The Connecticut Homestead Exemption

In Connecticut, the homestead exemption protects up to $75,000 of equity in your home, more if you are married and filing a joint bankruptcy. Read on to learn more.

By , Attorney University of the Pacific McGeorge School of Law
Updated 9/21/2023

In bankruptcy, a homestead exemption protects equity in your home. Here, you'll find specific information about the homestead exemption in Connecticut. For general information about how the homestead exemption works in both Chapter 7 and Chapter 13 bankruptcy, read The Homestead Exemption in Bankruptcy. You'll find detailed information about Connecticut bankruptcies in Filing for Bankruptcy in Connecticut.

How Much Is the Homestead Exemption in a Connecticut Bankruptcy?

Connecticut lets filers use either the federal exemption system or Connecticut's state exemption system, so you'll have two homestead amounts to choose between.

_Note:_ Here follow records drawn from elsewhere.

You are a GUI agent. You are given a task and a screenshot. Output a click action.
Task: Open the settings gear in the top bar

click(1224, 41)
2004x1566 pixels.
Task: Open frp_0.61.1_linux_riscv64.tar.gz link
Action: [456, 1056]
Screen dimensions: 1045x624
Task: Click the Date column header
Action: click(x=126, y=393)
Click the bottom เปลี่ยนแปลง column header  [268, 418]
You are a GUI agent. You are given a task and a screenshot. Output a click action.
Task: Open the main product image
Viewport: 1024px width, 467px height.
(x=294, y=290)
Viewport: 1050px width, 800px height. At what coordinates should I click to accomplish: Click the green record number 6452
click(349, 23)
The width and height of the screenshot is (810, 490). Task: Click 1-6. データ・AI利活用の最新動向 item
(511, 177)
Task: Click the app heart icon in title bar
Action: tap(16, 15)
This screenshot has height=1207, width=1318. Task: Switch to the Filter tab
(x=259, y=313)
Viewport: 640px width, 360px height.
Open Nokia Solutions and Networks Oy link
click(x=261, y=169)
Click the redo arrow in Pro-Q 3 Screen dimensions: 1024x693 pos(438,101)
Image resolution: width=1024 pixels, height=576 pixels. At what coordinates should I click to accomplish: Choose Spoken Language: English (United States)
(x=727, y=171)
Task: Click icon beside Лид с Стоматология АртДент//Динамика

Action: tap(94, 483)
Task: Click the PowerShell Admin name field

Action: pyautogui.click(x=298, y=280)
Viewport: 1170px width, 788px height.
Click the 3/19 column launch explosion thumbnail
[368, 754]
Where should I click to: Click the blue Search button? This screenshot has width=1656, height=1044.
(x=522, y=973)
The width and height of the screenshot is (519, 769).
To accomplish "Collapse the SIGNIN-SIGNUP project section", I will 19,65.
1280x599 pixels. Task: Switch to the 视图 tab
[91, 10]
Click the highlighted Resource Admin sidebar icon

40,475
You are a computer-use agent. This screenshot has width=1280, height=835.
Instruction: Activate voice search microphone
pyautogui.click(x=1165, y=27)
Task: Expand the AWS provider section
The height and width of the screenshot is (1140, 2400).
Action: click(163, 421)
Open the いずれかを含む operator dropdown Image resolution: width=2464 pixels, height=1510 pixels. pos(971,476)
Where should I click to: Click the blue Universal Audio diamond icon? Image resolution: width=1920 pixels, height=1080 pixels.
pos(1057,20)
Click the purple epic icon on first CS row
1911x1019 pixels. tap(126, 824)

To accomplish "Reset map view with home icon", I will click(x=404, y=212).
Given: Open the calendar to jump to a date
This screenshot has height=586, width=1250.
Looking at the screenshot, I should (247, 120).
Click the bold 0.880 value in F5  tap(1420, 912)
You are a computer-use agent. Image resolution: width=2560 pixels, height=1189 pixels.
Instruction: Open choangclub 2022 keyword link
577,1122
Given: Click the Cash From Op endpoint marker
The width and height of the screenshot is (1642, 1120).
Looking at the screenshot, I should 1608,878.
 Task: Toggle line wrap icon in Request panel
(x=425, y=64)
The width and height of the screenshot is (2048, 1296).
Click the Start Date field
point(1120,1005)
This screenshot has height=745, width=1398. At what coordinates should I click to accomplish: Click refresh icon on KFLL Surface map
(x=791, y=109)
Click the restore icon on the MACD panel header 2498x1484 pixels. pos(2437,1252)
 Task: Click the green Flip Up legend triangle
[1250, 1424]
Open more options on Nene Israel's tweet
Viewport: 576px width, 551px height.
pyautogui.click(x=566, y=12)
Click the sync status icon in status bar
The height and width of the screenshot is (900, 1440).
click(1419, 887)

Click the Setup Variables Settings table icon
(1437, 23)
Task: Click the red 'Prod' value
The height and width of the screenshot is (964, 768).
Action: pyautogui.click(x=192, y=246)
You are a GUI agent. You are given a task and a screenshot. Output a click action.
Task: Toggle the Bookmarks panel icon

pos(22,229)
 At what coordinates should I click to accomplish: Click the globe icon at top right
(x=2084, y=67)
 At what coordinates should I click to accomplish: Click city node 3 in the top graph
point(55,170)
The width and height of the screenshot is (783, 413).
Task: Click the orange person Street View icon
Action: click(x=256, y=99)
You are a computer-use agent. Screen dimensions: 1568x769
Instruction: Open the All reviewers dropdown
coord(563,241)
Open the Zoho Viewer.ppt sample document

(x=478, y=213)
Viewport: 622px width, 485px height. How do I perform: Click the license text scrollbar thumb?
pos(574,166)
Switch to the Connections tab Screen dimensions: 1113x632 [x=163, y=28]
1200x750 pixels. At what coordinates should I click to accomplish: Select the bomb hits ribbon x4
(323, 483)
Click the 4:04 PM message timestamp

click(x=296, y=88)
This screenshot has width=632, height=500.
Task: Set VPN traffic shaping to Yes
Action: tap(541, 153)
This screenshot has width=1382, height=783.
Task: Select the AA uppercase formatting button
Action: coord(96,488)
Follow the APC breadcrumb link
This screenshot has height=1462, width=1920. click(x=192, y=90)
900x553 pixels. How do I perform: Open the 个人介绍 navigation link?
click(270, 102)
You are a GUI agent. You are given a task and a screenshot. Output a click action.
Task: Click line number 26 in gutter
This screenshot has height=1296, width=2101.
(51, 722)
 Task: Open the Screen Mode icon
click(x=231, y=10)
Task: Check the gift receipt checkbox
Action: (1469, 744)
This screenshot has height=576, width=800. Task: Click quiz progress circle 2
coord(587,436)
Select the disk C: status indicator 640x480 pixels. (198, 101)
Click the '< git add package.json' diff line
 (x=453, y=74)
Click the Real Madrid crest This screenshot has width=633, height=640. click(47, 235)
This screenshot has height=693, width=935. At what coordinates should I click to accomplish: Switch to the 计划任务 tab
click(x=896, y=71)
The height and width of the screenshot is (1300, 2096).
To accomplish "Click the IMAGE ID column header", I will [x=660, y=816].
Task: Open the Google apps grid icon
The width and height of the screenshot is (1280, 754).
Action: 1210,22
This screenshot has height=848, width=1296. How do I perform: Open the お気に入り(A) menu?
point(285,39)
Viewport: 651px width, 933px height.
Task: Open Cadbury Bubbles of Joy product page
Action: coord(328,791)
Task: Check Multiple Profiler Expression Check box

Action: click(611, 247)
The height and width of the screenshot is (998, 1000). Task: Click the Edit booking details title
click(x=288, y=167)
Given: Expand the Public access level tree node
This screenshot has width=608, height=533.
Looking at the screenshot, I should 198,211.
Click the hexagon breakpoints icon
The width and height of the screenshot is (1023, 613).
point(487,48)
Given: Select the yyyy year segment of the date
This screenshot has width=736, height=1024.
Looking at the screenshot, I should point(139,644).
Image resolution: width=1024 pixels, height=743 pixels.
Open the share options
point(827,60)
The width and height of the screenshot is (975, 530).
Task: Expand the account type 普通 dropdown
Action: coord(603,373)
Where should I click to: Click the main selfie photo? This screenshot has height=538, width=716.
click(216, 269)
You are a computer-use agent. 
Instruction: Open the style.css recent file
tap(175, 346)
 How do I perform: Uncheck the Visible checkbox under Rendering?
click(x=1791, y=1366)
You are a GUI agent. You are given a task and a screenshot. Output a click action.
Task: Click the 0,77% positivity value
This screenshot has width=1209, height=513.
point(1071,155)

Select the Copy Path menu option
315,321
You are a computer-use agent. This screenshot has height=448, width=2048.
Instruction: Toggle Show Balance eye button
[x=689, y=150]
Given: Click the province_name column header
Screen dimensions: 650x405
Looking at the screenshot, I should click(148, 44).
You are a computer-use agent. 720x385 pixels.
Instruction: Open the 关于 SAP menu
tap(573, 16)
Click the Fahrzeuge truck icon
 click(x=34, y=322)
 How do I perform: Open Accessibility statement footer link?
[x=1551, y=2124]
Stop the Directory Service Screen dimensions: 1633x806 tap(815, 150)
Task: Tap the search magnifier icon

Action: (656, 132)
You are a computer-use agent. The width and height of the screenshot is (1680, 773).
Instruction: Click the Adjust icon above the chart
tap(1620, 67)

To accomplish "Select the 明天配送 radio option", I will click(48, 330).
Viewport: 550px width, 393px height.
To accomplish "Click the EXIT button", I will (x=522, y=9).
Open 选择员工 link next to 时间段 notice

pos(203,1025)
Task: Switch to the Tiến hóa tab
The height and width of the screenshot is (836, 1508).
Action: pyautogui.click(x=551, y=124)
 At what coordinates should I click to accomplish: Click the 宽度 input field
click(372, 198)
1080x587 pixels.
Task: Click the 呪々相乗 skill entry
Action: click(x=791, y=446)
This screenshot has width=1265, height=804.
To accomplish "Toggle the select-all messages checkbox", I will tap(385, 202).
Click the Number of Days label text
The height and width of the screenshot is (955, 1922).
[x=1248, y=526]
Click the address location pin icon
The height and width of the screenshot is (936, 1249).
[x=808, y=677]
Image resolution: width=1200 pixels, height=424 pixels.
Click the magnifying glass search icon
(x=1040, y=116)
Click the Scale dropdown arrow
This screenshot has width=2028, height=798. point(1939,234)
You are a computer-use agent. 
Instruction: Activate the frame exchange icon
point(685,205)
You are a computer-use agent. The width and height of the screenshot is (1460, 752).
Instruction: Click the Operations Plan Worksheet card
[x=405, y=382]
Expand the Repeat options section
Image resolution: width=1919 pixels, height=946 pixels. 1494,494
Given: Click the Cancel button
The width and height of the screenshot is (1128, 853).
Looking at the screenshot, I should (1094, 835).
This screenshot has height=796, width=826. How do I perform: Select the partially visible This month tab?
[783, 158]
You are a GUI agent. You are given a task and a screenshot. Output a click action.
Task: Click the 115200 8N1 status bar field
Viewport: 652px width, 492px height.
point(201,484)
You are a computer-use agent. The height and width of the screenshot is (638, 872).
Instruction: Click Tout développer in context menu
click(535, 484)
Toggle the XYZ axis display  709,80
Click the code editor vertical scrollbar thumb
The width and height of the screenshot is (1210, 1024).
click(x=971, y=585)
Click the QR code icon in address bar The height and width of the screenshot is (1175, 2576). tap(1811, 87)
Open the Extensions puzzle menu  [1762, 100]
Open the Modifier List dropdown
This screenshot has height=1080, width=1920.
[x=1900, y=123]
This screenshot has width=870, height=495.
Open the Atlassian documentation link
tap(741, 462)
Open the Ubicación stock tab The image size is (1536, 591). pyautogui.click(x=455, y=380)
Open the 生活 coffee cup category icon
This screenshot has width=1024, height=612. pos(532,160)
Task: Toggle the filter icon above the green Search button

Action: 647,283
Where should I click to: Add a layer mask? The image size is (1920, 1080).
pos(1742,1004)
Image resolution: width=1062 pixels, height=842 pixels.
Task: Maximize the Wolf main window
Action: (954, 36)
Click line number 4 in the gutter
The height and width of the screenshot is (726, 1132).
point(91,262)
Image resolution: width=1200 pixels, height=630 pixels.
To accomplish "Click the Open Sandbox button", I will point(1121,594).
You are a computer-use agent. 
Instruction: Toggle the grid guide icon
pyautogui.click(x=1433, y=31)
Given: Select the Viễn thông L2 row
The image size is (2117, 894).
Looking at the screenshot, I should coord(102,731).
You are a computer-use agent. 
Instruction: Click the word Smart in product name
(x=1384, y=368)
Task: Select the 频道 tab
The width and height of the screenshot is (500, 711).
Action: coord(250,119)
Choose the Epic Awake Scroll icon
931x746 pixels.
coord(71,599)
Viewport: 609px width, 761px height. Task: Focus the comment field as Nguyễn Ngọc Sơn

However, you can't mix exemptions from both lists, so you'll want to select the system that will protect your most important assets.

We've listed both exemption amounts below to help you make an informed choice. We've also included links to more complete federal and state exemption lists so you'll have an easier time deciding which set will work best for you.

If you're married, remember that spouses can double some exemption amounts, but not all. Find out about other filing considerations for spouses.

Federal Homestead Exemption

Connecticut Homestead Exemption

Homestead exemption amount



Can spouses who file a joint bankruptcy double the exemption?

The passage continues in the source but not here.